Trigger on ContextMenu.IsOpen in XAML

Question

Hello. Here's what I'm trying to do:

 <Style x:Key="TreeViewItemStyle">
            <Setter Property="TreeViewItem.ContextMenu" Value="{StaticResource ContextMenu}" />
            <Style.Triggers>
                <Trigger Property="TreeViewItem.ContextMenu.IsOpen" Value="True">
                    <Setter Property="TreeViewItem.BitmapEffect">
                        <Setter.Value>
                            <OuterGlowBitmapEffect GlowColor="Yellow" GlowSize="2"/>
                        </Setter.Value>
                    </Setter>
                </Trigger>
        </Style> 

But it is obviously not working because Property="TreeViewItem.ContextMenu.IsOpen" is not recognized. Any suggestions to what I need to change?

Answer 1

You can bind to the IsOpened property of the context menu using a DataTrigger:

<DataTrigger Binding="{Binding ContextMenu.IsOpen, RelativeSource={RelativeSource Self}}" Value="True">
    <Setter Property="Background" Value="Green"/>
</DataTrigger>

Unfortunately, since all of the items in TreeView share the same ContextMenu, that will highlight all of them at once. There doesn't seem to be a property that lets you find out which FrameworkElement opened the ContextMenu.

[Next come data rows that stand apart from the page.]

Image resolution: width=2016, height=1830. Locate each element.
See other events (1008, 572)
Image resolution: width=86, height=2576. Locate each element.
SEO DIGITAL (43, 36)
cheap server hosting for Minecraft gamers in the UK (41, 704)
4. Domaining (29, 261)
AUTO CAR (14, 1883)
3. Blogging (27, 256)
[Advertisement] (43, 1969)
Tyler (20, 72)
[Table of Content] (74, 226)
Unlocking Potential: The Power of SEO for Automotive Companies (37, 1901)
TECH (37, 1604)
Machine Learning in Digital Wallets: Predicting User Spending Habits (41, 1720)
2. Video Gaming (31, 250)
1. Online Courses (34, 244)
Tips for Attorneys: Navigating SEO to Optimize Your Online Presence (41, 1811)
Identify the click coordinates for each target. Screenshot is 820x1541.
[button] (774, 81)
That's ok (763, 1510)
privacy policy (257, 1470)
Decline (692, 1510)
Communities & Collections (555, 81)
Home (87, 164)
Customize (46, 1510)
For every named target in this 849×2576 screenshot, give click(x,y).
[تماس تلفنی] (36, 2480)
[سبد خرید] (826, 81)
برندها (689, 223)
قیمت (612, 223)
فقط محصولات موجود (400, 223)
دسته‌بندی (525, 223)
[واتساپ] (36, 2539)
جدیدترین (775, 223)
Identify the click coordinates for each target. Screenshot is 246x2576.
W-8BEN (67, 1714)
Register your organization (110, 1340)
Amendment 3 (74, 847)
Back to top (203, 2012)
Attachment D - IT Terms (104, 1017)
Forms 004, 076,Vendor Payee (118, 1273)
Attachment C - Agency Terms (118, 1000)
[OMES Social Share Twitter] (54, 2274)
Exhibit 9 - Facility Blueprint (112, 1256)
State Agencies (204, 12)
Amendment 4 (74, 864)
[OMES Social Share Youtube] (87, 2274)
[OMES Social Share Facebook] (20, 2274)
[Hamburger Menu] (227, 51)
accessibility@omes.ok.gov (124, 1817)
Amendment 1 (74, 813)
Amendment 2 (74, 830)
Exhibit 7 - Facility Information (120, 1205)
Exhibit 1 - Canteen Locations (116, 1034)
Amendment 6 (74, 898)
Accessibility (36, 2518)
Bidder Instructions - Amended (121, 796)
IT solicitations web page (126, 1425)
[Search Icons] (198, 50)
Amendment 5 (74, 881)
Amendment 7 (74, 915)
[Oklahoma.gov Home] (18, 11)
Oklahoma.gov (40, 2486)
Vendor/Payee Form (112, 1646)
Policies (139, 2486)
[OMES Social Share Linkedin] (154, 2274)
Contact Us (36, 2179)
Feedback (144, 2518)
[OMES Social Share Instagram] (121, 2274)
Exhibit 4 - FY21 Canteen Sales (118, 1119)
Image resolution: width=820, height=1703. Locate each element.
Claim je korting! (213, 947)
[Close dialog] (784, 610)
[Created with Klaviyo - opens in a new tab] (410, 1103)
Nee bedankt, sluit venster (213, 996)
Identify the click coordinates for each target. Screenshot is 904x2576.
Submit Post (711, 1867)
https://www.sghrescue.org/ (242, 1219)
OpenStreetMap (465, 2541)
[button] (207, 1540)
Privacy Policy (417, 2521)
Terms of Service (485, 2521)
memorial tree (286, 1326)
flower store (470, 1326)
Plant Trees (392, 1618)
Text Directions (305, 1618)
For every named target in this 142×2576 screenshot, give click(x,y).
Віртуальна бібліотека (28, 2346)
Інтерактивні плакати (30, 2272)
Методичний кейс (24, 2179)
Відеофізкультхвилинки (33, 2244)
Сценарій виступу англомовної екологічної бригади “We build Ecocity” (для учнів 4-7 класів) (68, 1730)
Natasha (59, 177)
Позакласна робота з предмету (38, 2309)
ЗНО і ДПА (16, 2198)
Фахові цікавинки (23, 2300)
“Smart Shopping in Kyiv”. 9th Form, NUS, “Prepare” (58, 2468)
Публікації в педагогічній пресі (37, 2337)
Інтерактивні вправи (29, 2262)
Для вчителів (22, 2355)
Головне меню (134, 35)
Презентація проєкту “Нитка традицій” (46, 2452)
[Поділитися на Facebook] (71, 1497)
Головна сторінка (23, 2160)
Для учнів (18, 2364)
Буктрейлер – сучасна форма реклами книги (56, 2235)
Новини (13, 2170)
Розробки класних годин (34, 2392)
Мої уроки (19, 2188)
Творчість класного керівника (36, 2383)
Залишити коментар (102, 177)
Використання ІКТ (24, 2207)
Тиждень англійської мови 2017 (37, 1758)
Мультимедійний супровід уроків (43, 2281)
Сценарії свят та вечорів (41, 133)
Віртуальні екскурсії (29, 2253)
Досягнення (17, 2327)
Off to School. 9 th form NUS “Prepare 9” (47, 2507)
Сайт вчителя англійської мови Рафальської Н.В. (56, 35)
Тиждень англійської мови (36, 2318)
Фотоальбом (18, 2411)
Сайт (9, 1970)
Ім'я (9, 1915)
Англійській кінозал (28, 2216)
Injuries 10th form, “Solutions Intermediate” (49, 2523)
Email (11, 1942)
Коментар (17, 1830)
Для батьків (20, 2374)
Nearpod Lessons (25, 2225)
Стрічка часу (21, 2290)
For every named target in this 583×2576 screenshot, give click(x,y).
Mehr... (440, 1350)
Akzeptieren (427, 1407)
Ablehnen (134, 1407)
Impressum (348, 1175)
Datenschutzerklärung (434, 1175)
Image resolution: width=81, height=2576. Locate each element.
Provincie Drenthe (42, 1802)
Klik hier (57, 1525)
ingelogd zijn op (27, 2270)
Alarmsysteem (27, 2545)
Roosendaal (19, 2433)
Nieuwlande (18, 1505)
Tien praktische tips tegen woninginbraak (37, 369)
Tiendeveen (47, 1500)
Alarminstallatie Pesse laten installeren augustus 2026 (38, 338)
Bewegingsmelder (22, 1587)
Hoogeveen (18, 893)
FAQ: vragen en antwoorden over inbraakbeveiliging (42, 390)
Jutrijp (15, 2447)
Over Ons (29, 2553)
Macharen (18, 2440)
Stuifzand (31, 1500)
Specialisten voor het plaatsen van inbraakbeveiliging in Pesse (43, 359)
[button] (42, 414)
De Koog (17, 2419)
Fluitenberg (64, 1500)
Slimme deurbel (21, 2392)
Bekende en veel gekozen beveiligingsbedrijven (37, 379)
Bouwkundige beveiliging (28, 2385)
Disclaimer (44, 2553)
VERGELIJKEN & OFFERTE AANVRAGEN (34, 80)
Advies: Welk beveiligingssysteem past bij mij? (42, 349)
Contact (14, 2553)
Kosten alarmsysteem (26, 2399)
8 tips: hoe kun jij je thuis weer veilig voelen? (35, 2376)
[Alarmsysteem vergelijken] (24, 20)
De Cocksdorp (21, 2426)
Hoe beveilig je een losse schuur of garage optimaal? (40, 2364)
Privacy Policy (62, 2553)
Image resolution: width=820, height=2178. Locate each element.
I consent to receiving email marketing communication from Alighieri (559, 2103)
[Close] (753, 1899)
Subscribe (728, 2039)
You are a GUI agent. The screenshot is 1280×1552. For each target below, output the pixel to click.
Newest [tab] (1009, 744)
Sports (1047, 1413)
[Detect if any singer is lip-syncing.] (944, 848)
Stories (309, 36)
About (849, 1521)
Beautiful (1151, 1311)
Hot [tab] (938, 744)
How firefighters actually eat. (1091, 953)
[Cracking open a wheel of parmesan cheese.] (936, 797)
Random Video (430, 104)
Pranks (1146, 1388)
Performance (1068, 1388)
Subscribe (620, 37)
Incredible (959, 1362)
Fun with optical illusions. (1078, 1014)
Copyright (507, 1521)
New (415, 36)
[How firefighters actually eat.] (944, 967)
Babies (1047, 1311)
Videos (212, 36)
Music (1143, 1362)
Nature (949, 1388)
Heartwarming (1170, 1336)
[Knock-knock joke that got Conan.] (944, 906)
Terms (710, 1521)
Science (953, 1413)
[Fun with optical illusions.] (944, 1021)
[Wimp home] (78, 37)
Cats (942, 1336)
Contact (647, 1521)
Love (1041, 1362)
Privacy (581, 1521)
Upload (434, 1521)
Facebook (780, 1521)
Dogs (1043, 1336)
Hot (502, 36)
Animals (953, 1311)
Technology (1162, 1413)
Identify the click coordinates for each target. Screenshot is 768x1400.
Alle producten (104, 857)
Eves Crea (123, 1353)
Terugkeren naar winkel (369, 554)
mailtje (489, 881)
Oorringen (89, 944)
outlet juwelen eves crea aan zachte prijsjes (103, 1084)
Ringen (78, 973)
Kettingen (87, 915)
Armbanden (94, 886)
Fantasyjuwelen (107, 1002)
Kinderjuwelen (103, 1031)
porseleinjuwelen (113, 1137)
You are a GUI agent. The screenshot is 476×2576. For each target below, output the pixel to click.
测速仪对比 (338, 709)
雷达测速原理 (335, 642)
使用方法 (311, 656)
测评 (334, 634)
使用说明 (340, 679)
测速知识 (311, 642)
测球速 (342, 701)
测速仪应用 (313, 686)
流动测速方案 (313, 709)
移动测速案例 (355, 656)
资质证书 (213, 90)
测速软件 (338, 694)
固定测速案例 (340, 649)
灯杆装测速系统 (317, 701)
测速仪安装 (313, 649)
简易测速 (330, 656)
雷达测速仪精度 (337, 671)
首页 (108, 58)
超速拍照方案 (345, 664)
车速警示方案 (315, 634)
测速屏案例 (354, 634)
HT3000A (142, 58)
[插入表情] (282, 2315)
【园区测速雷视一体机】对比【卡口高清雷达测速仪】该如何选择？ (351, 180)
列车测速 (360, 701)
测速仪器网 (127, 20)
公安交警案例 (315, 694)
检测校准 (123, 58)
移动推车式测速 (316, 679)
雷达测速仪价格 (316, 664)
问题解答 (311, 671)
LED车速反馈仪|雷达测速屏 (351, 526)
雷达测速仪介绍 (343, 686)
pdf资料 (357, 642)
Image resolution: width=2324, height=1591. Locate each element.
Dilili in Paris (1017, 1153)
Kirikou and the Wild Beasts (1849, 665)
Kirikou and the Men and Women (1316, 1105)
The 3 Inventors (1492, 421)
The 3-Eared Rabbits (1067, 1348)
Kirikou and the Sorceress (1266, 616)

You could handle the ContextMenuOpening and ContextMenuClosing events on the TreeViewItem, since those will bubble up from the control that handled the click and pass through the right TreeViewItem. If you want to do it in XAML, you could use an EventTrigger to start a one-frame animation that changes your property. The cleanest option may be to write an attached behavior that handles the ContextMenuOpening and ContextMenuClosing events and sets an attached property to true when the context menu is open.